= Eigenheim Mennonite Church =

Church building in Saskatchewan, Canada

Eigenheim Mennonite Church is a Mennonite church in the Canadian province of Saskatchewan which built the first Mennonite Church building in the province.

Located 12 km west of Rosthern, Saskatchewan, Canada, on Highway 312, the Eigenheim Mennonite Church has been a local landmark since 1896, when the first Mennonite Church structure in Saskatchewan was completed on the current site. Built of logs cut on the North Saskatchewan River, it was 24 ft by 40 ft, the approximate size of a small modern bungalow. As new families arrived to homestead in the area, this first log church very quickly proved inadequate, and in 1902, a new structure was dedicated.

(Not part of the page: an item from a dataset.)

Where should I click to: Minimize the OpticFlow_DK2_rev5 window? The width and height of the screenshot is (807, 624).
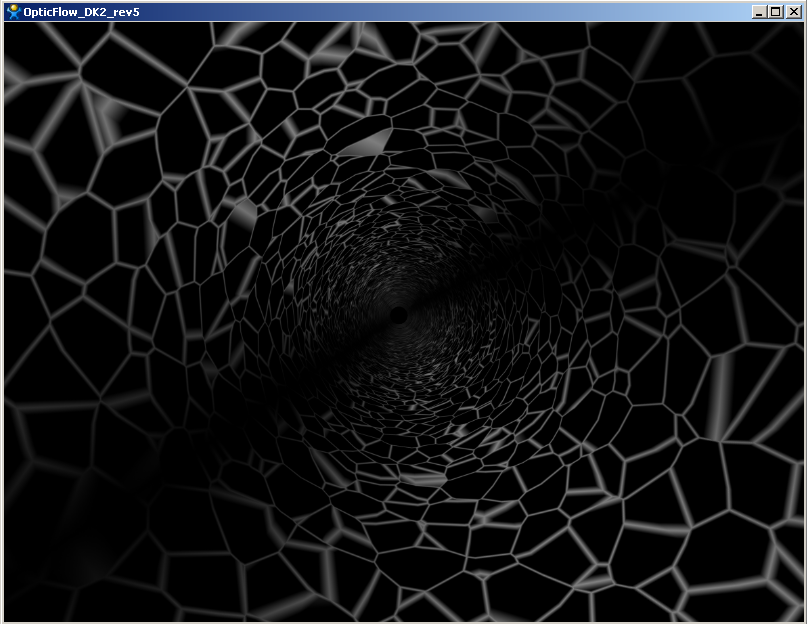(760, 12)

By 1954, this structure, too, was in need of renovation and at that time, resulting in a new building that served the congregation until 2010. This structure was donated to the Mennonite Youth Farm close to Rosthern in 2010, and a new church was built to serve the congregation that stands on the original site.

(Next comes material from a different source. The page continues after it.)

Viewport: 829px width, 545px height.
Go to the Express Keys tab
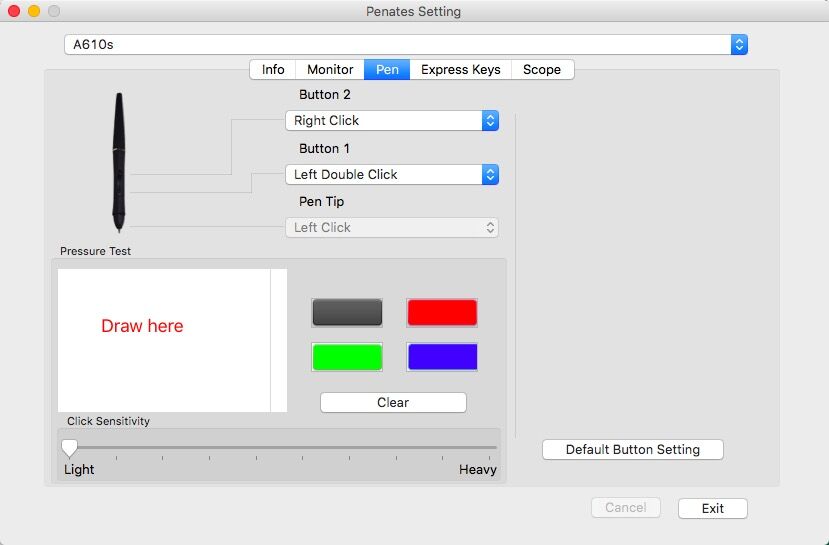(460, 70)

Eigenheim was originally central to a larger church body called the Rosenort Mennonite Church, a multi-congregational church encompassing roughly an area from Hague to Waldheim, Tiefengrund to Rosthern. First elder and prime mover in the development of the Rosenort Mennonite community was Peter Regier, working together with Gerhard Epp, Johann Dueck, David Toews (associated primarily with facilitating further Mennonite immigration after the Russian Revolution and with the building of what is now Rosthern Junior College) and others. By 1929, people in Eigenheim had determined that the large size of the Rosenort Mennonite Church stood in the way of local development and chose independence, with Gerhard G. Epp as elder and H. T. Klaassen as minister.

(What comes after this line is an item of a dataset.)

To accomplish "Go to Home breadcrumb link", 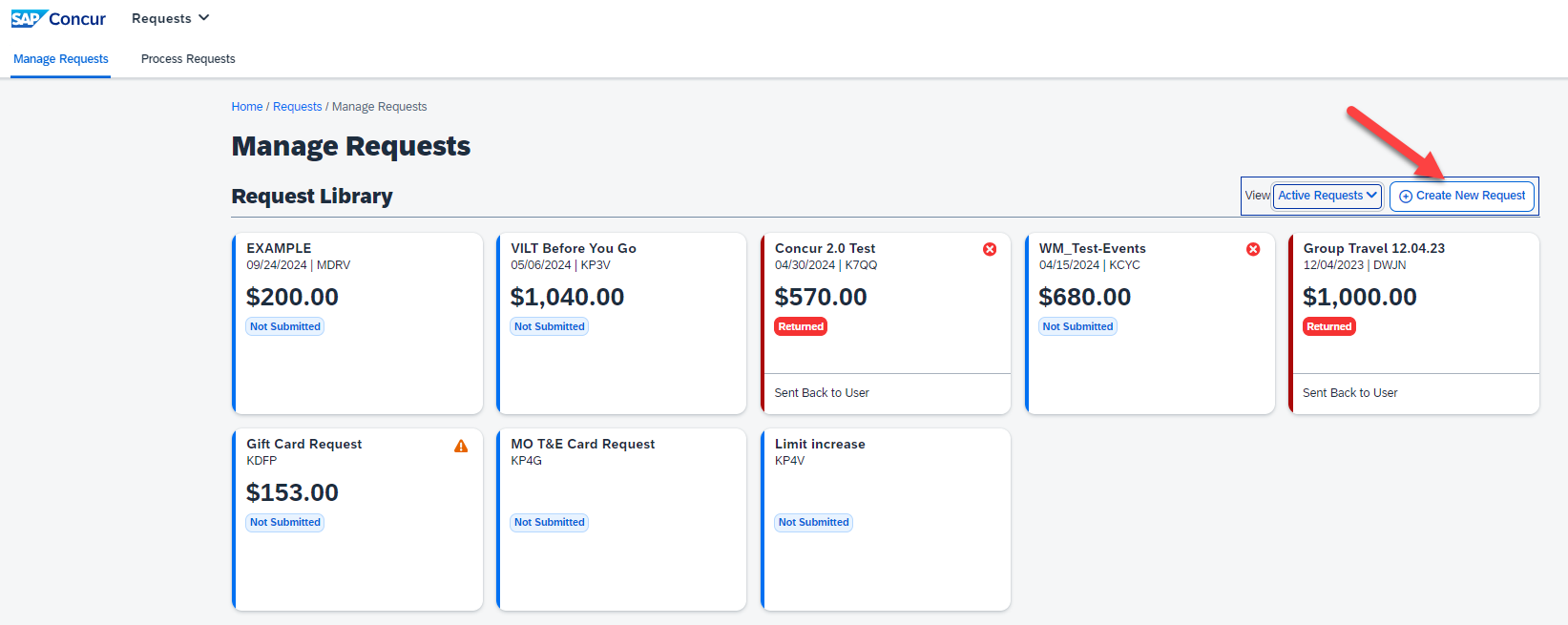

Eigenheim has always been a staunch supporting congregation of the larger conferences of Mennonites in Saskatchewan, Canada and North America. This tradition is expressed today in activity supporting the Canadian Foodgrains Bank; Mennonite Central Committee; the Christian Witness program of Mennonite Church Canada; Mennonite Church Saskatchewan's camping programs, nursing homes and prison visitation outreach; Rosthern Junior College and Canadian Mennonite University. Through participation in the Rosthern Ministerial, it cooperates in local ventures such as ecumenical worship, a local food bank and Meals on Wheels, to name a few.